Gerry continuing, "Now, if we give a discretionary power to
exclude those from militia duty who have religious scruples, we
may as well make no provision on this head;" for this reason he
wished the words to be altered so as to be confined to persons
belonging to a religious sect, scrupulous of bearing arms.

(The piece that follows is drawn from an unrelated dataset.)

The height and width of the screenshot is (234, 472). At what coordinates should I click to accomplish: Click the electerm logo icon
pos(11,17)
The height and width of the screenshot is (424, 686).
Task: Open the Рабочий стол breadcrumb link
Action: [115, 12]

[Notice here that Gerry is here EQUATING "militia duty" with
"bearing arms"! "Exclude those from militia duty who have
religious scruples" = "prevent... those religiously
scrupulous... from bearing arms"! There IS no other way to read
it! They mean the same thing!]
Rep. Jackson: Now this, in his opinion, was unjust, unless the
constitution secured an equivalent, for this reason he moved to
amend the clause... Was willing to accommodate; he thought the
expression was, "No one, religiously scrupulous of bearing arms,
shall be compelled to render military service in person, upon
paying an equivalent.
Rep. Sherman: "It is well known that those who are religiously
scrupulous of bearing arms, are equally scrupulous of getting
substitutes or paying an equivalent; many of them would rather
die than do either one or the other."
(Does anyone think that all this talk about "bearing arms" has
anything here to do with merely "carrying guns"? THIS is what
the Congress debated about -- militia service ONLY -- NOT
hunting, or personal self defense! Does anyone think Quakers or
Moravians would "rather die" than "carry" a hunting gun to get a
turkey, or that they'd "rather die" than to "pay an equivalent"

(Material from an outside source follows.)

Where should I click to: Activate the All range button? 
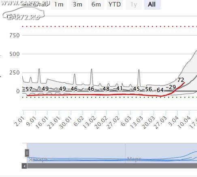(x=152, y=4)
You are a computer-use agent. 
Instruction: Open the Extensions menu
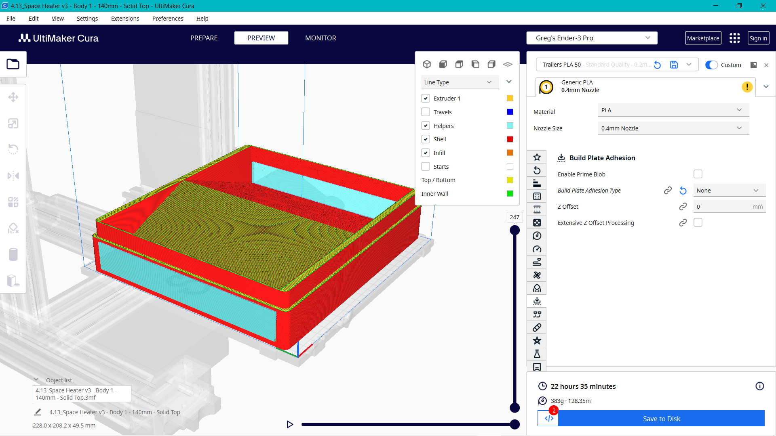pos(125,19)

to "carry" that hunting gun around for them and use it in their
stead to kill turkeys for them because THEY have religious
scruples about "carrying guns"!)
Rep. Vining: Hoped the clause would be suffered to remain as it
stood, because he saw no use in it if it was amended so as to
COMPEL a man to find a substitute, which, with respect to the
government, was THE SAME as if the person HIMSELF TURNED OUT TO
FIGHT. [emphasis added]
("The person himself turned out to fight." THAT is what ALL
these persons UNDERSTOOD "bearing arms" to mean! It is
inconceivable to me that anyone reading these exchanges, that
use the term "bearing arms" to ONLY mean militia service,
particularly someone who'd never seen the term "bear arms"

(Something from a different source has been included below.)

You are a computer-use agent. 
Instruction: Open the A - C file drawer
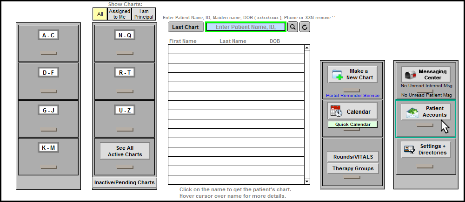coord(48,35)

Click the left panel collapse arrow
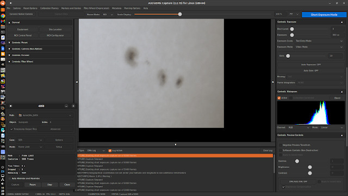[x=77, y=82]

before, could even SUGGEST that the term means anything else --
such as "carry a gun" -- given the context and usage! Just TRY
replacing "bear arms" in these quotes with "carry guns" and see
how ludicrous it sounds!)
The Oxford English Dictionary defines "to bear arms" as meaning
"to serve as a soldier, do military service, fight." 1 OED 634
(J.A. Simpson & E.S.C. Weiner eds., 2nd ed. 1989) (hereinafter,
"OED"). It defines "to bear arms against" as meaning "to be
engaged in hostilities with." 2 id. at 21. As an exemplary use
of the phrase in 1769, the OED gives "An ample pardon . . . to
all who had born arms against him," and the exemplary use from
1609 is "He bare arms, and made weir against the king." Id"
In Maryland in August 1776, Rezin Hammond "told the people
present that every man that bore arms in defense of his country
had a right to vote, and if they were allowed no vote they had
no right to bear arms." In this equation, arming bearing and
enfranchisement went hand in hand; that is, military service and
enfranchisement were linked rights. In this case, "bear arms"
had an explicit, military meaning. (From JK Rowland)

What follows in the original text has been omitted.